#### RECORDS FOR THIS TASK ####

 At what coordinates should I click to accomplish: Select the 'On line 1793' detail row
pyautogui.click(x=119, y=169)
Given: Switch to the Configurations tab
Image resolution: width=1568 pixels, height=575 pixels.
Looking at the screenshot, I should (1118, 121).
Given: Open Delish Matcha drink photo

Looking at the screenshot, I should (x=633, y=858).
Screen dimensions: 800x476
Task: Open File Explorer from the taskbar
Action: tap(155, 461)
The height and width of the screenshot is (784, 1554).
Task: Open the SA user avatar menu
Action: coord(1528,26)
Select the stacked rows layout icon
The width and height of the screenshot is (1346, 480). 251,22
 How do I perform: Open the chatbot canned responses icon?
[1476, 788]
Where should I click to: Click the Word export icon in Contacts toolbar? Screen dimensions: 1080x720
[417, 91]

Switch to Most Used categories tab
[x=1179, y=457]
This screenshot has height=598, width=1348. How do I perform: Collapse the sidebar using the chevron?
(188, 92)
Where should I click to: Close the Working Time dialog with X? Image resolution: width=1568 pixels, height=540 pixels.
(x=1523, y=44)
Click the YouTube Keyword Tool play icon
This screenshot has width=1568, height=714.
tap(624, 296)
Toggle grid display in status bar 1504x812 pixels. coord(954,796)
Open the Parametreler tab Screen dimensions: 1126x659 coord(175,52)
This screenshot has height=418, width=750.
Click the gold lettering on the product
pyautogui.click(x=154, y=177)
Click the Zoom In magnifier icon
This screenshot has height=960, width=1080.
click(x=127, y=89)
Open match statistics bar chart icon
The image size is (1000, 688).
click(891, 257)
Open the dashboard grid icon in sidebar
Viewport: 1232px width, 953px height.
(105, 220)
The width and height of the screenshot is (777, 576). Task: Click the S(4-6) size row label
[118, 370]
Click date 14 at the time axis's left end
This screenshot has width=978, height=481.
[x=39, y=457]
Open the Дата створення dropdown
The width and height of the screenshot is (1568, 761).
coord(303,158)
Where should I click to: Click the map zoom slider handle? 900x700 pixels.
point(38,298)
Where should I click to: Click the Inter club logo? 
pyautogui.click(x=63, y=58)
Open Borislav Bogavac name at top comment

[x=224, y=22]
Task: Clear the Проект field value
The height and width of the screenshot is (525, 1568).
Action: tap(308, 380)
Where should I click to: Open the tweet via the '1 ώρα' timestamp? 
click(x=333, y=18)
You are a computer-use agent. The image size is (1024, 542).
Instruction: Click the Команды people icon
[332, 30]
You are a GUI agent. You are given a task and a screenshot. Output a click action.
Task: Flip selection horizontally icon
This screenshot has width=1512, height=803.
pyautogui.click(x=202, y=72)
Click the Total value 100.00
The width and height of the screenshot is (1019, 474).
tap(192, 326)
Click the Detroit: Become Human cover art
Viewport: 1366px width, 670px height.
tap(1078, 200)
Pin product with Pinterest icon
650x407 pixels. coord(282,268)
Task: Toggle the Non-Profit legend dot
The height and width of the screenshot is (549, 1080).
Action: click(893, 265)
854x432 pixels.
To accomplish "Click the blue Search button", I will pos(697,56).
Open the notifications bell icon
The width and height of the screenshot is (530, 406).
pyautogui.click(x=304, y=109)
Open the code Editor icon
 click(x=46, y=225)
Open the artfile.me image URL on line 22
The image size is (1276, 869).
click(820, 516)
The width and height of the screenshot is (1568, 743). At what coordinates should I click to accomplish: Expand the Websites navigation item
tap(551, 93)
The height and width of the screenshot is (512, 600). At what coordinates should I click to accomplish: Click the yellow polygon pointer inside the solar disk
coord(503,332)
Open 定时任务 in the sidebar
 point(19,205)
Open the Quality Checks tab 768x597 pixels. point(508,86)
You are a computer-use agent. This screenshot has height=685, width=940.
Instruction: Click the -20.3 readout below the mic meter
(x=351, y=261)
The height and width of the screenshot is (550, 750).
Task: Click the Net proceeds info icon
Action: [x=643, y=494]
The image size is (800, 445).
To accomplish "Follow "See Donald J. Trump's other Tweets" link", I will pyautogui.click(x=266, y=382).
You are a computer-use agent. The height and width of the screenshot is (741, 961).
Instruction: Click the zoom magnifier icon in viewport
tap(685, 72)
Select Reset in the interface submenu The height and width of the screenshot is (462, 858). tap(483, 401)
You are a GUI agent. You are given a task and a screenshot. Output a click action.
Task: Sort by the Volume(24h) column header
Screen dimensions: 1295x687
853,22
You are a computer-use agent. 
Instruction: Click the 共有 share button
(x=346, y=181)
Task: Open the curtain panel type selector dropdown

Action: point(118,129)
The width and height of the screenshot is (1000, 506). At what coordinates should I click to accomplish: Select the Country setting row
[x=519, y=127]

####

WHAT THIS TASK INVOLVES: Show a copy of each line from the records above in which the string "value" occurs.

SOLUTION:
Task: Clear the Проект field value
Click the Total value 100.00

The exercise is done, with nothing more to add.